Before ditching the three cows, which sell locally for about $400 apiece, the thieves milked them, Rozans said.

"The people who care for the cows determined that the cows had been milked," said Rozans. "I think the cows were milked so that they wouldn't make noise, because if they hadn't been milked, they might have made a ruckus."

Rozans said he didn't know what the thieves had done with the milk but that it was unlikely they would have tried to sell it. He said the other four cows were probably sold by the thieves and were butchered.

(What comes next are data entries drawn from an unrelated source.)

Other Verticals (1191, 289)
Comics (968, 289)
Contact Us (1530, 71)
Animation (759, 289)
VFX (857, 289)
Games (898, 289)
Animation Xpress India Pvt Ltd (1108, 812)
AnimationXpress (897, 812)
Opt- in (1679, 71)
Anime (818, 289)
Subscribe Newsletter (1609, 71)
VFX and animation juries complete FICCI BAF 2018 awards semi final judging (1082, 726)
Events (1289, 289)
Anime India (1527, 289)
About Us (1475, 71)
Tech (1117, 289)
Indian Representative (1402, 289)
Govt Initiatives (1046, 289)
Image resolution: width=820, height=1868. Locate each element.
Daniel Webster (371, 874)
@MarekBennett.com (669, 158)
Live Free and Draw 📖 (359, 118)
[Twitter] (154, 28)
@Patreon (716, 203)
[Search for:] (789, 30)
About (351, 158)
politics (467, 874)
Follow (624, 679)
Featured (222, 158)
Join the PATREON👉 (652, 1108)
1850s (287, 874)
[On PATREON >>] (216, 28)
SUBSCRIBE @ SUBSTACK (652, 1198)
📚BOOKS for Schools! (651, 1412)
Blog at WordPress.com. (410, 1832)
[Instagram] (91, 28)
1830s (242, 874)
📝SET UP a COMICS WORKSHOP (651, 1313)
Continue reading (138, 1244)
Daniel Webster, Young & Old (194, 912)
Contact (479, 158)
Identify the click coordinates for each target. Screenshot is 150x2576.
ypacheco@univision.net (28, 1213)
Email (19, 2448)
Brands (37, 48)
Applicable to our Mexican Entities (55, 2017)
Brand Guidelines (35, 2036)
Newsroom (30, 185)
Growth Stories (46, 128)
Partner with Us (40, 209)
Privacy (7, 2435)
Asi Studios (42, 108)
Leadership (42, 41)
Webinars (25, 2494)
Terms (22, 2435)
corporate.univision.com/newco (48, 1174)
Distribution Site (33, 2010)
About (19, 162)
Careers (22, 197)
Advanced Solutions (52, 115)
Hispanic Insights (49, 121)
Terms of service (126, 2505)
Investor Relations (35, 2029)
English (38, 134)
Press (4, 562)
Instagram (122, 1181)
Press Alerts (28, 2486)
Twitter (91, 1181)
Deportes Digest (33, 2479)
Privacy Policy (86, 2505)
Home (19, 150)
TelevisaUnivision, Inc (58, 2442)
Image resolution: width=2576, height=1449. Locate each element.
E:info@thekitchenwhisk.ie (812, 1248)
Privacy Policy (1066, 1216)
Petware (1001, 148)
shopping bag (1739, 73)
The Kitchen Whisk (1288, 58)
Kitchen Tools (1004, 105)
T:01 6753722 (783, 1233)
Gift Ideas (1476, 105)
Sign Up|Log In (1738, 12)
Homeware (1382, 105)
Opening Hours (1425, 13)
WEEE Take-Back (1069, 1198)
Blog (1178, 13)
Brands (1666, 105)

Police have no suspects in the case yet, said Rozans.

Watermelon-Eating Champ Downs 11 Pounds

BROOKVILLE, Ohio - A Nevada couple devoured their competition in the first watermelon-eating contest to be sanctioned by the International Federation of Competitive Eating.

Rich LeFevre won the title of World Watermelon Eating Champion on Saturday after putting down 11.22 pounds at the "Swellin' with Melon" contest. LeFevre's wife Carlene took second with 9.78 pounds.

The rules of the contest were simple: eat as much precut seedless watermelon as possible in 15 minutes, and keep it down until after the contest. The competitors - four professional eaters and 12 local entrants - were given trays containing 15 pounds of watermelon.

"We made them stand and eat over their trays, so even the liquid went into it and afterward we subtracted what was left from 15," said Ryan Nerz, spokesman for the International Federation of Competitive Eating.

By the end of the contest, all of the competitors were covered in watermelon juice, and had big wet spots on the fronts of their green T-shirts.

"Rich LeFevre, by the end, he had all juice and was lifting it up to his face to drink the watermelon juice," Nerz said.

Brian Seiken, of New York City, finished third after eating 8.07 pounds of watermelon. He said he prepared by not eating any sugar for a day and a half, and not drinking anything for 12 hours. He said he played basketball before the contest to dehydrate himself even more.

"It was real tough. You had about 12 local eaters that could put away a lot of watermelon. My goal was to not lose to any of the locals," he said.